▶ ARTIGO
+ + + + + + +
Silenciou sobre bandeiras históricas da esquerda, assumiu várias
da direita. Evitou temas polêmicos. Abandonou a luta de idéias.
Passou a tratar as grandes questões da sociedade como problemas
administrativos. Adotou radicalmente o
marketing
como forma de comunicação com a sociedade, legitimando a
atividade política como uma variante do mercado, cujo
público-alvo é o indivíduo-consumidor. Além dos
lugares-comuns da retomada do crescimento e da geração de
empregos, tem reafirmado apenas seu compromisso com a reforma agrária
pois sabe que a acumulação do grande capital não
passa mais pelo controle direto da terra e com programas assistenciais.
Fala para o povo no varejo, cede às elites no atacado. Tem propostas
para tudo, menos para o que é essencial.
+ + + + + + +
▶ TAREFAS A FAZER
**a.** Segundo o artigo, o que foi adotado radicalmente como forma de comunicação com a sociedade?
**b.** Transcreva do artigo o trecho que vai de "Passou a tratar" até "que é essencial.".
A listagem não tem nenhum papel aqui.

▶ DADOS REGISTRADOS
+ + + + + + +
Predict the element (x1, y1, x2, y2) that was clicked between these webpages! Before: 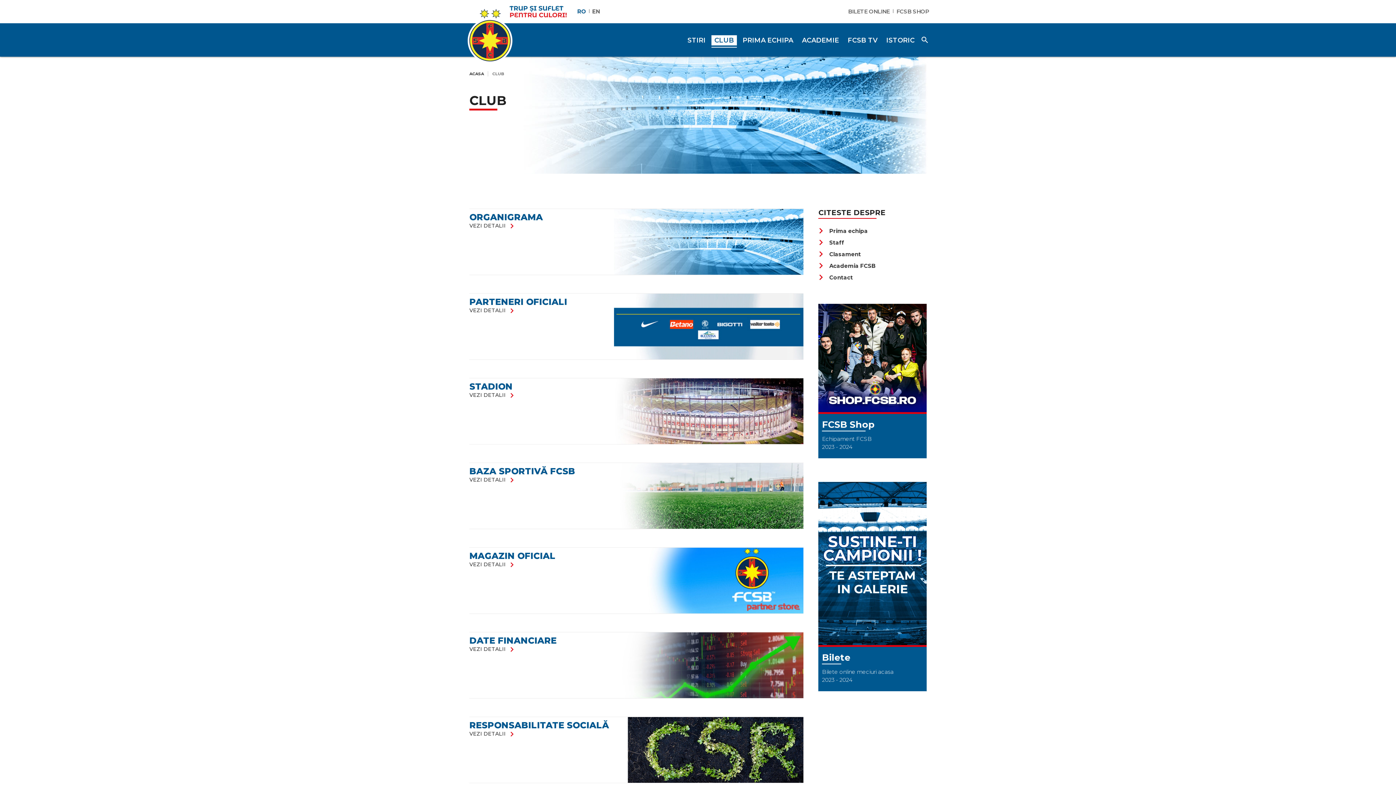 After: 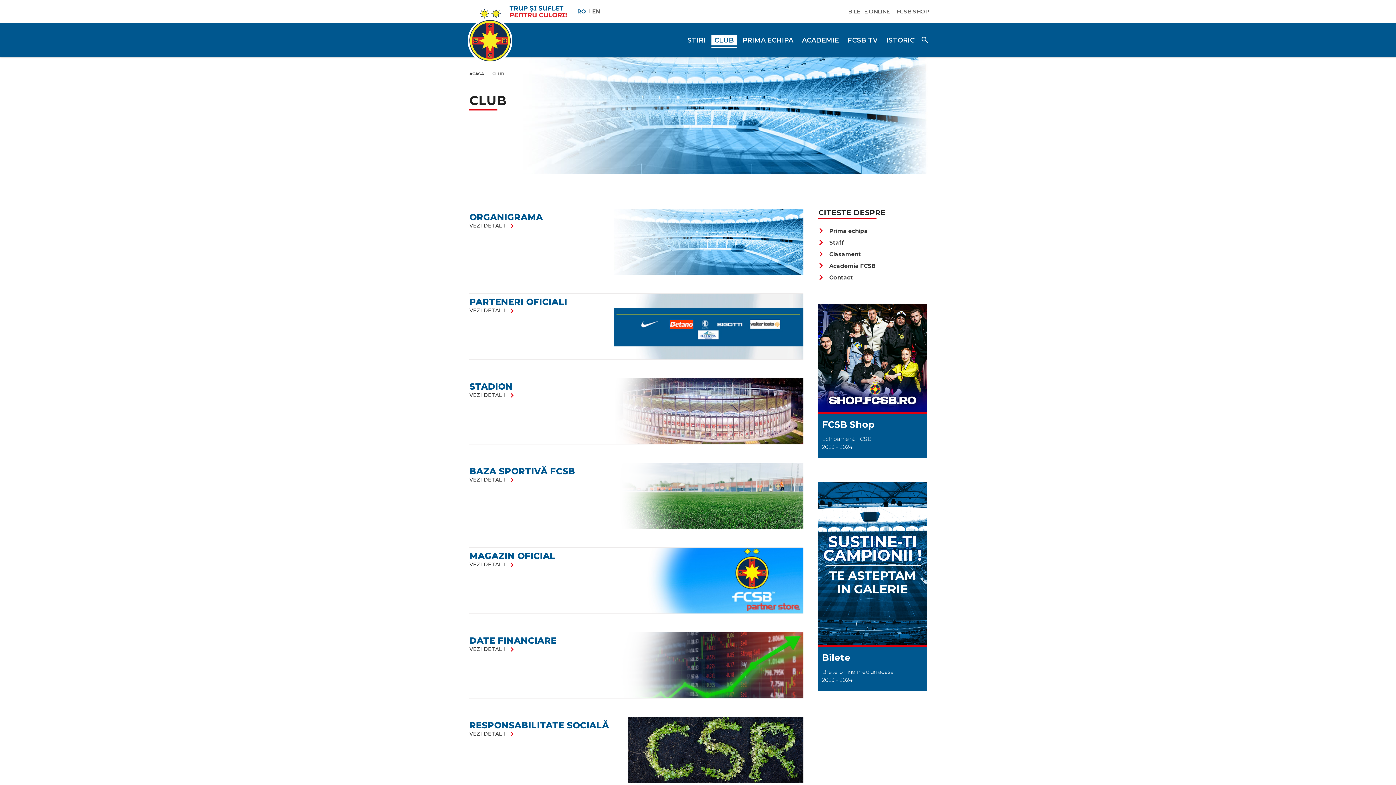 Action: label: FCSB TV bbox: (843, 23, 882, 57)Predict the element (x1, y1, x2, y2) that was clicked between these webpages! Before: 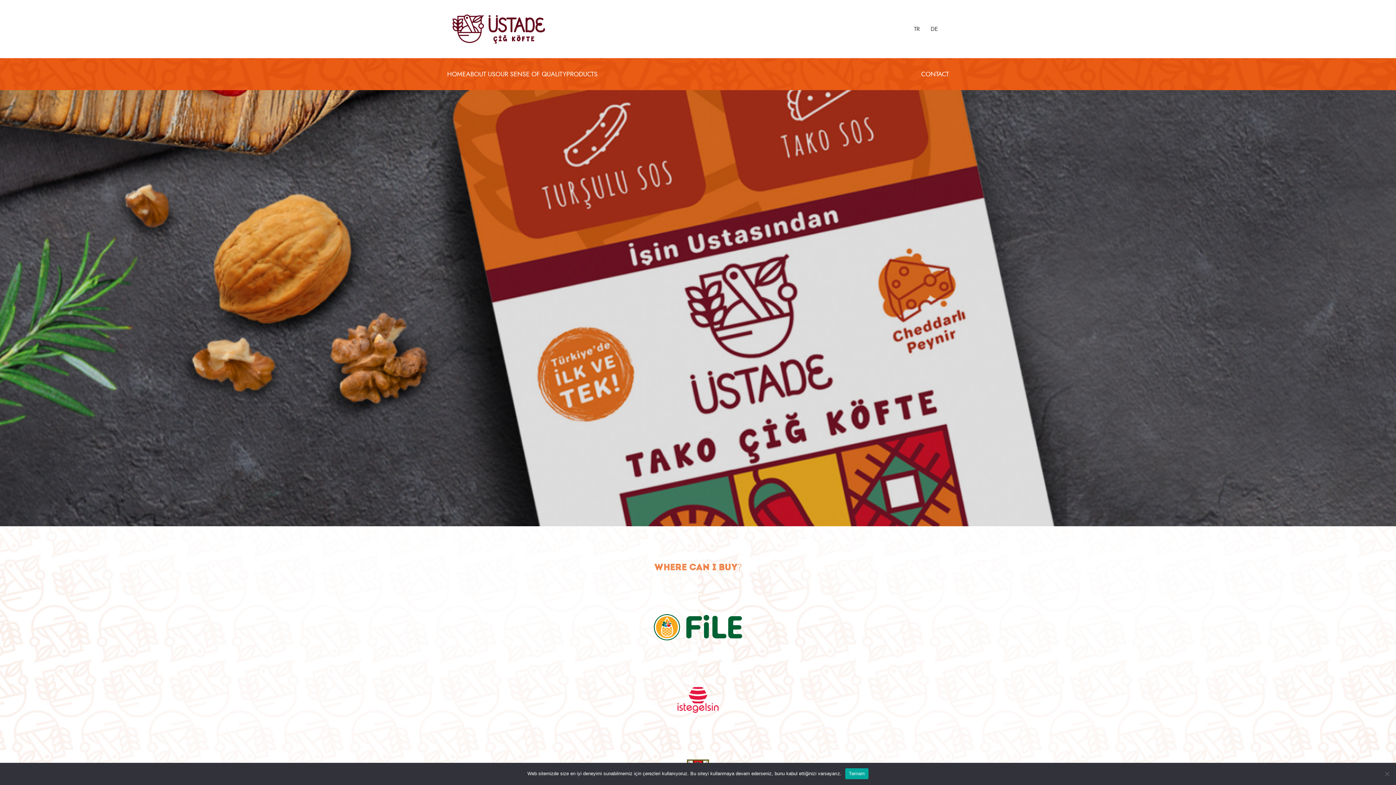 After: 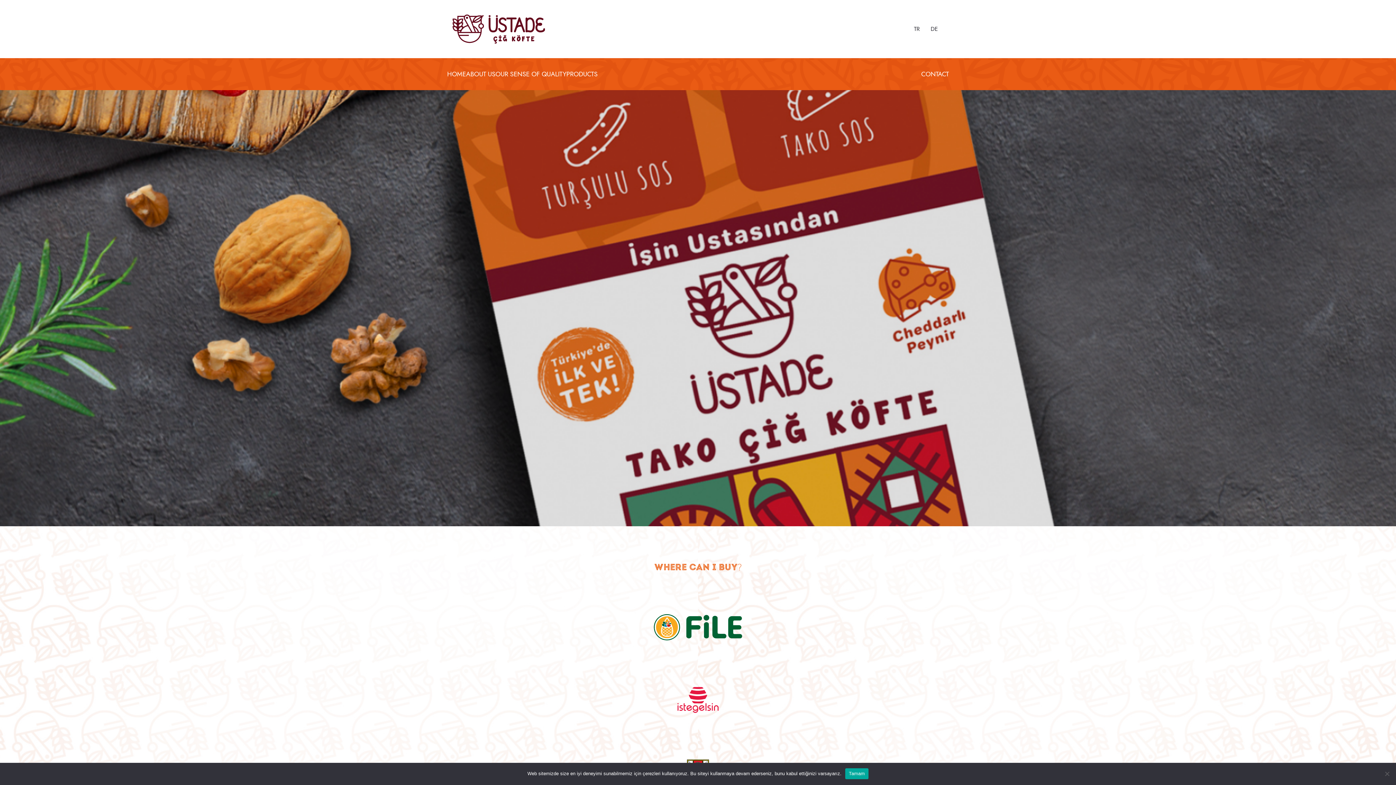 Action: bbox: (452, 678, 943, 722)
+ + + + + + +
▶ CONJUNTO DE RESPOSTAS
**a.** O marketing.

**b.**
Passou a tratar as grandes questões da sociedade como problemas
administrativos. Adotou radicalmente o
marketing
como forma de comunicação com a sociedade, legitimando a
atividade política como uma variante do mercado, cujo
público-alvo é o indivíduo-consumidor. Além dos
lugares-comuns da retomada do crescimento e da geração de
empregos, tem reafirmado apenas seu compromisso com a reforma agrária
pois sabe que a acumulação do grande capital não
passa mais pelo controle direto da terra e com programas assistenciais.
Fala para o povo no varejo, cede às elites no atacado. Tem propostas
para tudo, menos para o que é essencial.